• _EXERCISES TO COMPLETE_
a - Summarize the passage about the Redmi A3 smartphones in two sentences.
b - In the passage about the Redmi A3 smartphones, what is the back panel of the Redmi A3x made of?
c - Continue the passage about the Redmi A3 smartphones from where it stops.

2024 smartphone model

The Redmi A3 and Redmi A3x are entry-level smartphones developed by Redmi, Xiaomi's subsidiary brand. They were introduced on February 14, 2024 and May 24, 2024, respectively. The main differences between the models are the processor and memory configurations.

On March 26, 2024, the POCO C61 was introduced, which differs from the Redmi A3 in colors and memory configurations.

== Design ==
The front panel is made of Corning Gorilla Glass 3, and the frame is made of plastic. The back panel in the Redmi A3 and POCO C61 is made of glass or eco-leather depending on the color (Forest/Olive Green and green, respectively), while the Redmi A3x's is made of plastic.

The smartphones feature a large round camera island with two camera lenses and an LED flash.

The microphone and USB-C connector are located at the bottom, the speaker and 3.5 mm audio jack are at the top, the tray with slots for 2 SIM cards and a microSD memory card up to 1 TB is on the left, and the volume rocker and power button with a built-in fingerprint scanner are on the right.

• _EXTRACTED DATA_
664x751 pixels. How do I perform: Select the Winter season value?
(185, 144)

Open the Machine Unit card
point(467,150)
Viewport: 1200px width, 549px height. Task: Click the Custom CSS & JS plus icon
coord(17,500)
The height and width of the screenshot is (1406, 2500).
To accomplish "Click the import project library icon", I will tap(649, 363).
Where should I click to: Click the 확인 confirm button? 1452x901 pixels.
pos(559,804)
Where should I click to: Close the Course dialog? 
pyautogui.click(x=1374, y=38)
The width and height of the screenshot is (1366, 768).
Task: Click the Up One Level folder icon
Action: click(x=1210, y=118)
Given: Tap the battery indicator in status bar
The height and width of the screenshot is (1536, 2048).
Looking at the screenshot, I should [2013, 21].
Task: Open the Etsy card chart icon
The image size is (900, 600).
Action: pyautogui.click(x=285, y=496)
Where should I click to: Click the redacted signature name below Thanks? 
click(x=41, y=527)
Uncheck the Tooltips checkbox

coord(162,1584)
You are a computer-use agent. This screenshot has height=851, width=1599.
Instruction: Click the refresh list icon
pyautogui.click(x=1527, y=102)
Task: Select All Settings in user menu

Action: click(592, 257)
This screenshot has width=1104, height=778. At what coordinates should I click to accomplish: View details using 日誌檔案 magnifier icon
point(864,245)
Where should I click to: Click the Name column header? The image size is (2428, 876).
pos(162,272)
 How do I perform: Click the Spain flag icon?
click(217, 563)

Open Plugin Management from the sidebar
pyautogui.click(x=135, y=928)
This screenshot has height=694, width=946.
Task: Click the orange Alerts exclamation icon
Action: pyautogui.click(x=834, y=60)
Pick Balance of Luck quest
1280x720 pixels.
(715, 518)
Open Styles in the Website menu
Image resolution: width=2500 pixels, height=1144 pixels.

• _RESPONSES_
a - The Redmi A3 and Redmi A3x are entry-level smartphones from Redmi, Xiaomi's subsidiary brand, introduced on February 14 and May 24, 2024, and they differ mainly in processor and memory configurations. They have a Corning Gorilla Glass 3 front, a plastic frame and a large round camera island with two lenses and an LED flash, and the POCO C61 differs from the Redmi A3 in colors and memory configurations.

b - Plastic.

c -
The smartphones are available in different color options, respectively:

| Redmi A3 |  | POCO C61 |  | Redmi A3x |  |
|---|---|---|---|---|---|
| Color | Color name | Color | Color name | Color | Color name |
|  | Midnight Black |  | Black (Diamond Dust Black in India) |  | Midnight Black |
|  | Forest Green (Olive Green in India) |  | Green |  | Aurora Green |
|  | Star Blue (Lake Blue in India) |  | White |  | Moonlight White |
|  |  |  | Ethereal Blue |  |  |
|  |  |  | Mystical Green |  |  |

== Technical specifications ==

=== Hardware ===
The Redmi A3 and POCO C61, like their predecessors, are equipped with the system-on-a-chip MediaTek Helio G36, while the Redmi A3x uses the UNISOC T603. The Redmi A3 is available in configurations of 2/64 GB, 3/64 GB, 4/64 GB, 3/128 GB, 4/128 GB, and 6/128 GB. The POCO C61 is available in 3/64 GB, 4/64 GB, 4/128 GB, and 6/128 GB configurations, and the Redmi A3x is available in 3/64 GB, 4/64 GB, and 4/128 GB.

The battery capacity for the models is 5000 mAh.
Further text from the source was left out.